Another legacy from Uncle Bob! Robert Martin developed these principles in the 1080s and introduced them in 2000 in his paper Design Principles and Design Patterns.
Michael Feathers coined the acronym, introducing it in 2004 in Working Effectively with Legacy Code. Even after all these years, I still struggle to remember what each letter stands for! Here is a new attempt to engrave them in my memory.
Respecting these principles is supposed to help create maintainable and scalable software. Keep in mind that they were originally conceived in the context of Object-Oriented class design.
Single-responsability Principle
A class should have only one reason to change, meaning it should have only one job or responsability, and be responsible for one role.
This helps reduce codebase complexity and limits the impact of changes. It also makes it easier to separate development work and switch tasks between independent teams.
Open-Closed Principle
A module should be open for extension but closed for modification.
— Robert Martin
Once a contract is defined, it can be extended but not changed: modifying an interface can have repercussions on the services that depend on it, so it’s better to add new features instead of changing existing ones.
For example, instead of updating the existing delete function that takes the whole object as parameter, you can create a deleteById function and mark the old delete function as deprecated. Then, ensure no service uses it before removing it.
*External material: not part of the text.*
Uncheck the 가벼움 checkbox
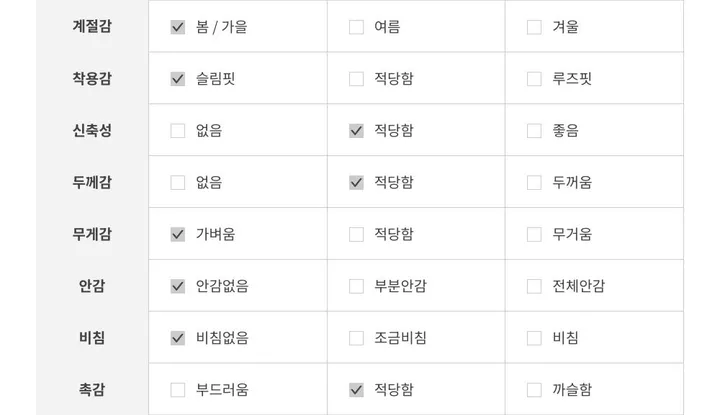Image resolution: width=720 pixels, height=415 pixels. click(178, 235)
Do not modify existing functions, nore parameters, nore return statements!
Liskov Substitution Principle
Subclasses should be substitutable for their base classes.
— Robert Martin
It’s an equivalence principle: two subclasses that implement the same interface should be interchangeable for their consumer.
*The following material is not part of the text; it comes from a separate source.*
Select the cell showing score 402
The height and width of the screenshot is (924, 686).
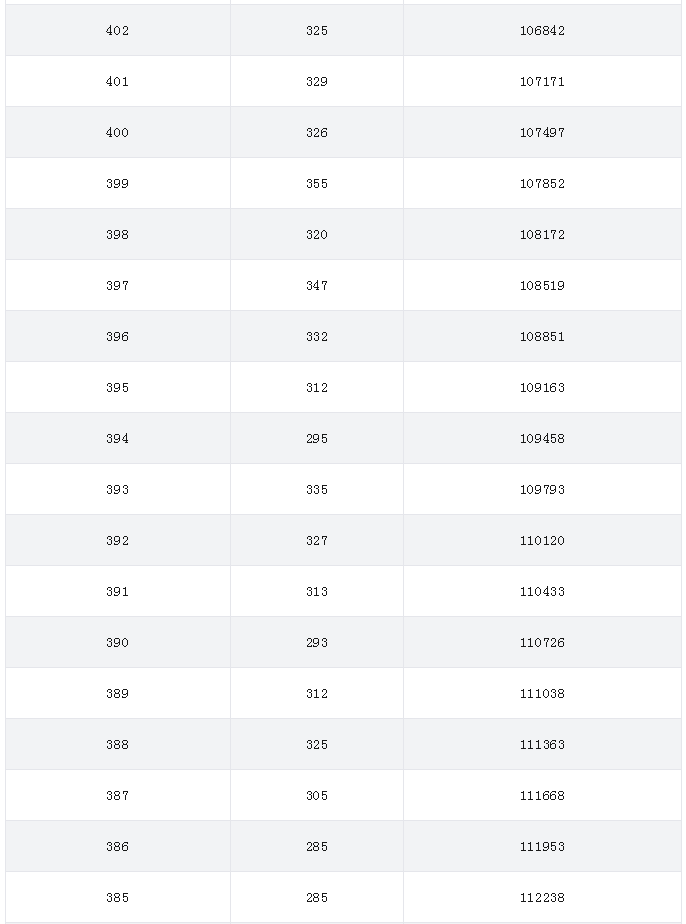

The classic example is that Bird and Duck classes should be interchangeable for the consumer, as long as Duck is a subclass of Bird.
A more concrete example: if you have an interface between a repository and a service, the service should be able to use any repository implementing the interface without noticing the difference (eg., a production repository and a fake repository for testing).
All implementations of an interface should share the same methods and same semantics, it means, provide the same functionality.
Classes should adapt to the interface, not the interface to the class.
Subclasses should not violate the expectations set by the base class (eg. not throwing unexpected errors or changing behavior).
Interface Segregation Principle
Many client specific interfaces are better than one general purpose interface.
— Robert Martin
Clients should not be forced to depend on interfaces they do not use.
It’s better to split large interfaces into smaller, more focused ones, and have classes that are specific to their consumers, rather than big, generic classes. This helps ensure that changes won’t impact consumers that are not concerned.
A better separation of concerns makes the code more flexible.
Dependency Inversion Principle
Depend upon Abstractions. Do not depend upon concretions.
— Robert Martin
Last but not least.
“High level modules” should not depend on “low-level modules”. Instead, both should depend on a common interface, defined by the high-level module and implemented by the low-level module.
A “high-level module” is the domain logic that defines your system. A “low-level module” is everything necessary for your system to work—such as the HTTP server, database, or other infrastructure.
Abstractions should not depend on implementation details; instead, infrastructure should depend on the domain.
=> The application and the infrastructure should depend on the domain, and the domain should depend on nothing, be independant from any external change and be able to evolve independently. The domain must define its interfaces, and the infrastructure will implement those interfaces.
By decoupling business logic from technical details, we enable easier testing, swapping architecture implementations.